I would go as far as calling it a revolution for small startups and entrepeneurs, as well as for the industry. There’s no doubt the ability to make protoypes of your ideas in the safety of your home is tremendously useful. Some even call the 3D-printing technology an industrial revolution. The question is; where will it end? Is it a gimmick hyped by the media? Will 3D-printers become as normal of a household item as normal paper printers?
In late march 2005 an open source project, calling itself RepRap was founded. It is based on the idea of open source and the ability to use a 3D-printer to print parts for new 3D-printers as a cheap way to bring 3D-printing to the people. In 2006 the RepRap prototype successfully printed a part for itself. This snowballed and two years later it was reported that at least 100 RepRap machines was created by various people around the world. In 2009 the first commercial 3D-printer was released, and it was based on RepRap, coming in kit form, ready for assembly. Not much later the same year MakerBot, one of the most renowned makers of commercial 3D-printers today, released its first model.
From here the availability of printers have increased rapidly, with several more brands of printers showing up in the market, quality and precision improved on for every new model. Today, the commercial printer usually have a minimum of 0.1 mm layer height. That means that each layer of the plastic the printer adds is 0.1 mm thick, resulting in high-resolution prints with a lot of detail.
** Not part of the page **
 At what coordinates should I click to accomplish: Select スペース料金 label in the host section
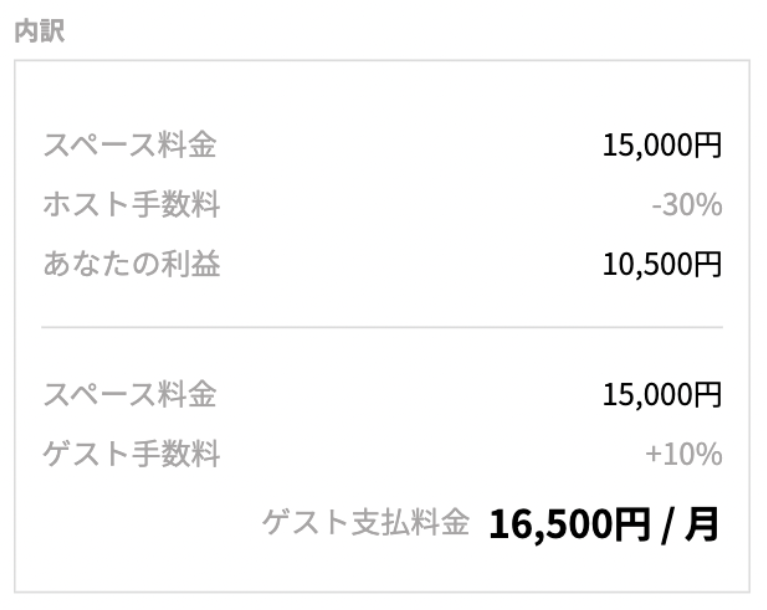(x=129, y=146)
For startups 3D-printing is a gateway into realizing and visualizing ideas, making prototypes fast and cheap and speeding up the rate of realization of a finished product. Think of it this way; without your own 3D printer, you have to send specs for a prototype to a company who can make it, and they will for sure not do it free. Then you have to wait for the company to make it, pack it and ship it. Then it’s picked up by the postal service, thrown into a lorry, sent to an endless amount of post-terminals, eventually making its way to a place near you.
Say this whole process will presumably take a couple of weeks, imagine making that very prototype in 5-6 hours on a 3D-printer. Of course, you have the “startup-cost” of buying the printer itself, but with saved costs for further production of prototypes and all the time you will save, it is worth the price.
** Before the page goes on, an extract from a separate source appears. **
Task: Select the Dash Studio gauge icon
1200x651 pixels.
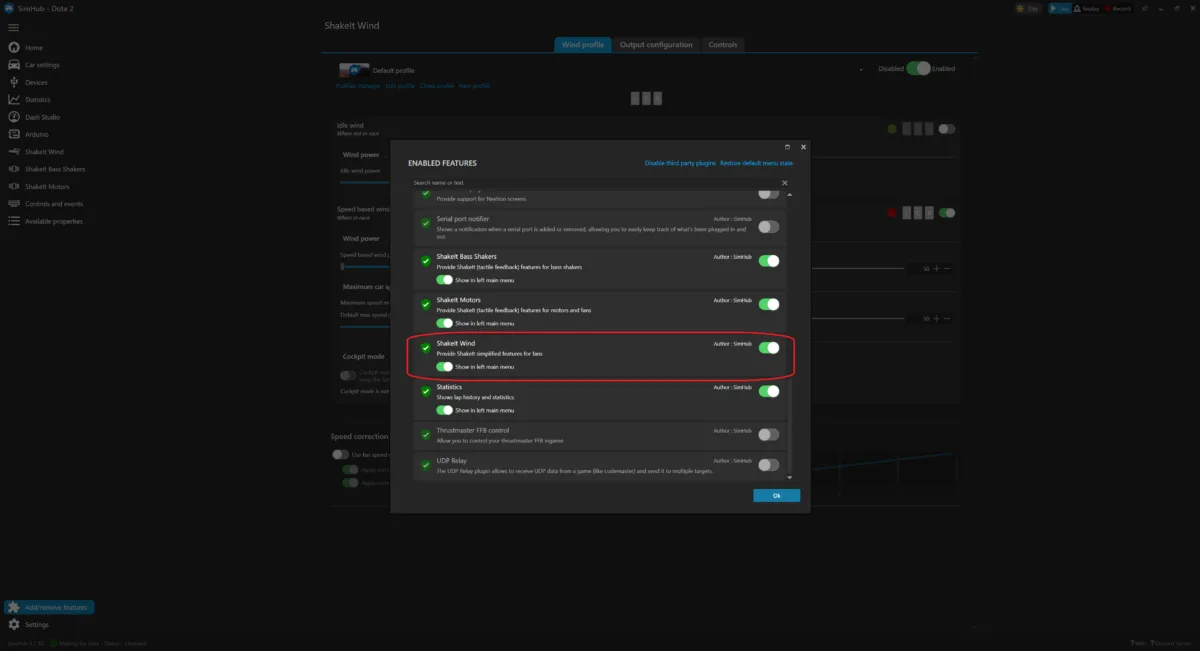Action: click(x=14, y=117)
I would also make the statement that it helps you, by boosting your creativity. When you have this direct and fast way of going from idea to something physical I would dare to say it’s easier, more rewarding and more fun trying different concepts and solutions. So not only does it speed up the process of prototype-production from idea to physical object, but makes it more fun, rewarding and in general, less of a hassle.
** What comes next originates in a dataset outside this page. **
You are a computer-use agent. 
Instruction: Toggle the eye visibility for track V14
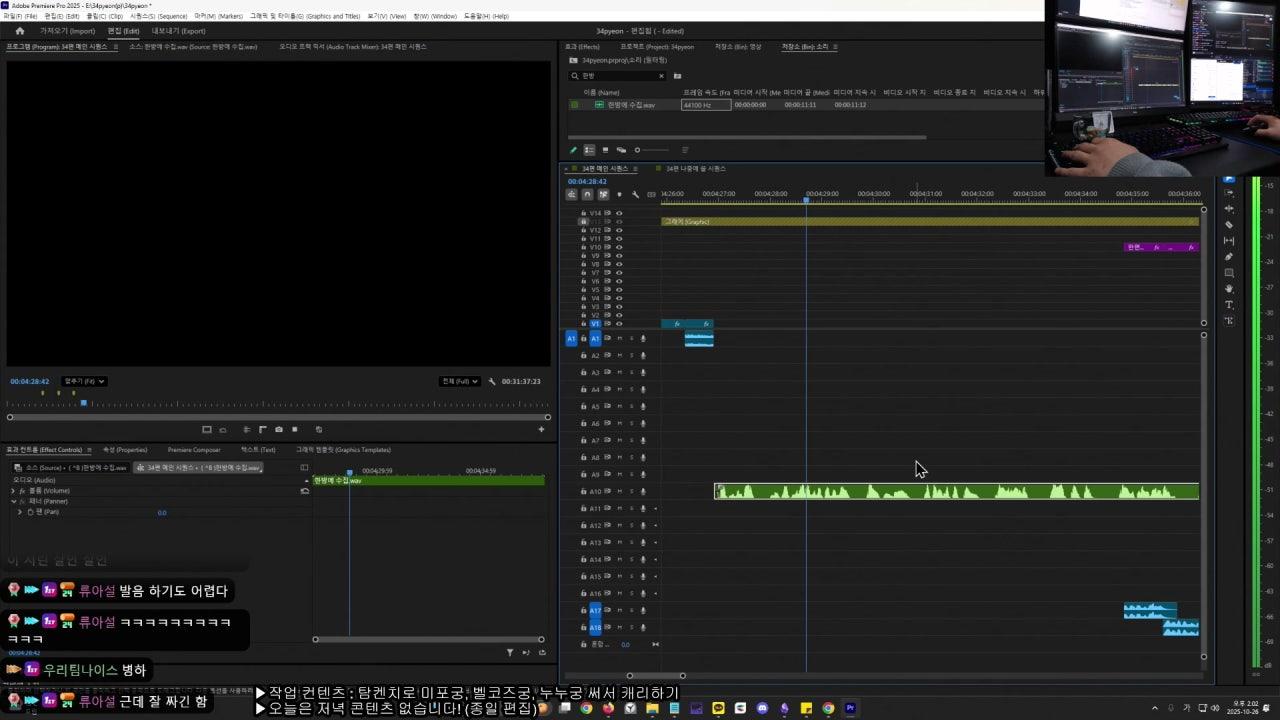click(619, 213)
3D-printing does not only empower us with the ability to make prototypes for our ideas, it has a lot of other applications, blasting through borders in for example the medical industry. One company, calling themselves Organovo has set out to print functioning human tissue for medical research. It also opens new gateways for prosthetics, as a cheap way to manufacture them. Think of a child that lacks a limb, they grow pretty fast and constantly buying new prosthetics will be expensive. The ability to 3D-print cheap ones are a wonderful way to help people in that situation.
Another company, WinSun Decoration Design Engineering, have made a 3D printer that can print houses. In a 24h period it managed to set up 10 single-story houses, the machine however took the company over 12 years to make. Each house had a cost of around 5000$ to build. They also built a 5 story apartment complex and a villa. 3D-printing turn the impossible into the possible and the expensive into cheap in a lot of industries.
Will 2015 be the year for 3D-printers to break through into the mainstream market? No doubt, we will see more advanced models, and models with more bang for the buck. They will most likely be more precise, cheaper and more available, but they will definitely not become a normal home appliance to find in most households. For that I think there isn’t enough applications for it to be attractive and worth the cost for a common guy/girl that isn’t especially interested. I think it will still be a product for enthusiasts, entrepreneurs and startups for the next few years.
Nobody can say accurately where the 3D-printer will be in five years though, and what machines will be released is left for anyone to guess. What I am sure of is that we will see development, and the big brands in 3D-printing will continue to improve and innovate. I don’t think 3D-printing is a gimmick, it is here to stay.